When I ask what’s keeping the Jewish family of color away, I am told, “It’s complicated,” followed by stories of being made to feel unwelcome because of race. One of my colleagues said, “Here I am in a role where I set national policy, but I can’t get my grandson to come to Shul because last time he went an older White woman kindly suggested he was somehow lost or confused when he was finding our seats. It was subtle, but the subtle experiences add up.” And then he said, “Going to Synagogue is like trying to kill my spirit by 1,000 racist cuts.”
The United States is well on its way to becoming a nation of folks of color. With 20% of our Jewish community already racially and ethnically diverse, non-Observant Jews marrying non-Jews at almost a rate of three out of four, and qualitative data that suggests many Jewish families have next generation family of color, the Jewish community is poised to soon become quite hued, too. And if you want to see the Jewish future – the one where Jews of Color are whole and amazing and thriving – just look at my former intern and Oakland, California’s Youth Poet Laureate, Tova Ricardo. Or consider the two young women of color who, at their recent B’not Mitzvah chanted darn near flawless Trope, delivered a compelling drash on leadership, summonsed the kind of power relegated to moments both extraordinary and holy, and claimed their space in their Shul and in our Jewish community.
On a recent afternoon I sat with Jewish leaders of color talking about our experiences, and the trials and tribulations associated with being of color in mainstream Jewish life. We talked about the youth of color in our community, and while acknowledging some level of acceptance, we noted that the Jewish community has done next to nothing to strategically address racism emanating from within our Jewish community. There are handfuls who are indeed whole and thriving, but the experiences with race for Jewish youth of Color are hardly characterized by rainbows and unicorns. One colleague said, “The ones who thrive are the ones who, when racist things happen, they talk about it. And then their parents come and handle it. Until the rest of our community wakes up and shows up, that’s our obligation as Jewish leaders of Color. We are like community in loco parentis. Because not only do we know how racist our community can be, we know how to thrive.”

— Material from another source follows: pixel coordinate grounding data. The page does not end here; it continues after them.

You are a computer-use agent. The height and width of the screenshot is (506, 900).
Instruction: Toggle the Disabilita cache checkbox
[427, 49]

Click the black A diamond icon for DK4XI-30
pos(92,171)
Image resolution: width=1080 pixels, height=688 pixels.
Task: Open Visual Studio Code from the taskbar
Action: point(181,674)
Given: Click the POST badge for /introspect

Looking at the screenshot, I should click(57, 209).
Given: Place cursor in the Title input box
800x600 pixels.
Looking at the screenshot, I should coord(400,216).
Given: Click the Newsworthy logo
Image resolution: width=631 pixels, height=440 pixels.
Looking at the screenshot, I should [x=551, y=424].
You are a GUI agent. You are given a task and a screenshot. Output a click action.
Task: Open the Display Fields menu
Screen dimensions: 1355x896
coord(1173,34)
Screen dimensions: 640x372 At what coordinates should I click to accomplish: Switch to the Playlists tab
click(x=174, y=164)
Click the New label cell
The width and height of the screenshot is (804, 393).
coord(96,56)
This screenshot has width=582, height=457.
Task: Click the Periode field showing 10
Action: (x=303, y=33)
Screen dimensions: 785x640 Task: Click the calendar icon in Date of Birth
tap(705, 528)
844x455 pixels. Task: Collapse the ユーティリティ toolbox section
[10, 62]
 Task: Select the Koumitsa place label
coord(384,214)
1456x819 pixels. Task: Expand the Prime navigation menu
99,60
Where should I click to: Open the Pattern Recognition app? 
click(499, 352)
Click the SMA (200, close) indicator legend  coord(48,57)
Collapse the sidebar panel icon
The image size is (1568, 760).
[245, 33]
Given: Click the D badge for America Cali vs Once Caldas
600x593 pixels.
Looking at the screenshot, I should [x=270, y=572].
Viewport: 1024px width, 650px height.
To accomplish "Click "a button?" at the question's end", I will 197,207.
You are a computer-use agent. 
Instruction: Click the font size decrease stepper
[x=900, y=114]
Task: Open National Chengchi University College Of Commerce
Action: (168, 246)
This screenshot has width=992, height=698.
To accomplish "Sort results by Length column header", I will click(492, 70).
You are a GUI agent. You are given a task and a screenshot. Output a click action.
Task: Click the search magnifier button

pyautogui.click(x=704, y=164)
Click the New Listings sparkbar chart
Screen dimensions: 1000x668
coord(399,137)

So, when that nationally respected, executive Jewish organizational leader I mentioned at the opening explained that his grandson didn’t feel welcome at religious school, I understood exactly what he meant and told him I was sorry. But then, after a reflective pause, I asked, “Don’t you want him to love our community?”
“Of course,” he said.
“Then saying ‘It’s complicated,’ isn’t enough. Too much is at stake.”
Ilana Kaufman is the Jewish Community Relation Council’s Public Affairs and Civic Engagement Director for the East Bay. She lives and brews kombucha in Berkeley, California.